Yes, Senate impeachment trial of Trump after leaving office is constitutional

William S. Bike
2 min readFeb 6, 2021

Is the impeachment trial of now private-citizen Donald Trump in the United States Senate constitutional? Democrats of course say yes; Republicans of course say no.

Impeachments in the 18th and 19th Centuries create a precedent that 21st Century Republicans would just as soon ignore. (Public domain photo from Harper’s Weekly.)

But Republicans want to have it both ways. Once the U. S. House of Representatives impeached Trump on Jan. 13, the Republicans, who controlled the Senate at the time, could have called the Senate back into session immediately and held Trump’s trial. Instead, the Republicans kept the Senate in recess and it did not reconvene until Jan. 19, when it was too late to hold and complete the trial and remove Trump from office before his presidential term ended. Now they’re trying to say Trump cannot be tried because he is no longer in office, when it is their inaction that resulted in the trial being held now instead of when Trump was still president.

The nation’s legal and governmental system runs on precedent, and there are several precedents for trying an impeached official after he leaves office. Republican Senators are aware of this, even though 45 of them voted that the trial is unconstitutional. Many of them are lawyers, so they know better.

In 1861 Federal judge West Humphries resigned his judicial post to join the Confederacy. In 1862, the House impeached Humphries and the Senate convicted him and disqualified him from holding federal office — a year after he had left federal office anyway.

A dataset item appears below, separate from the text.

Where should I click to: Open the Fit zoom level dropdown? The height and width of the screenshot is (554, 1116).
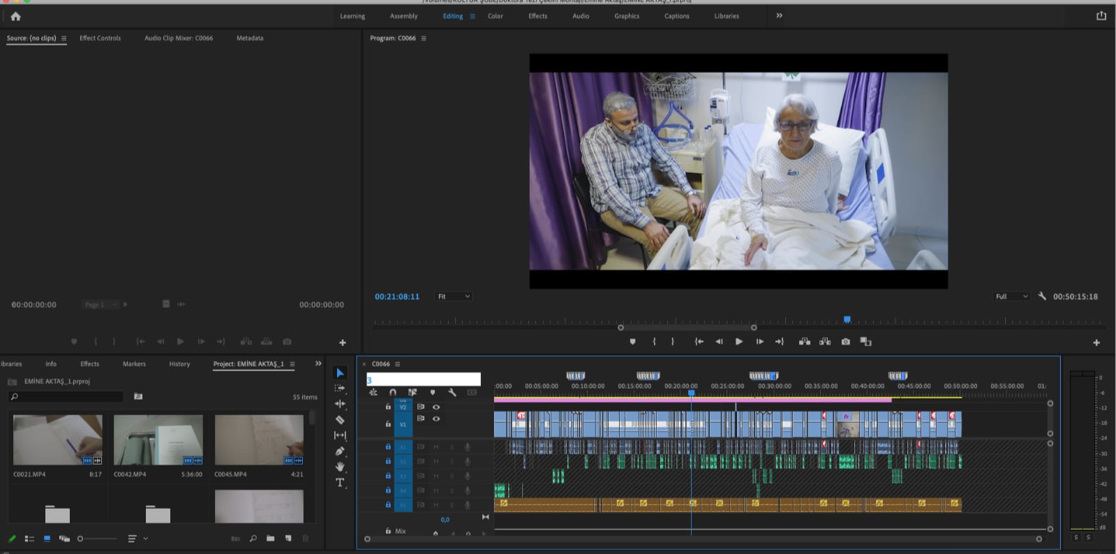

In 1876, Secretary of War William Belknap resigned because of corruption charges, but even after his resignation the House impeached him, and a majority of the Senators voted to convict, although the vote was short of the 2/3 mandated by the US Constitution so Belknap was technically acquitted.

In a more complicated situation, in 1797 the U.S. Senate expelled North Carolina Senator William Blount for alleged treason. The House impeached Blount a year later and the Senate began his impeachment trial, but it ended on a technicality when the Senate ruled that a Senator was not a “civil officer” (a constitutional mandate) subject to impeachment. But that 1798 Congress established the precedent that a civil officer, which the President definitely is, could be impeached and tried after leaving office; even Blount’s lawyer agreed. Precedents set by the 18th Century Congresses have traditionally been treated as sacrosanct in American jurisprudence.

Legal precedent is clear: Trump’s trial after leaving office is allowed by both the constitution and history. Bang that gavel, Justice Roberts!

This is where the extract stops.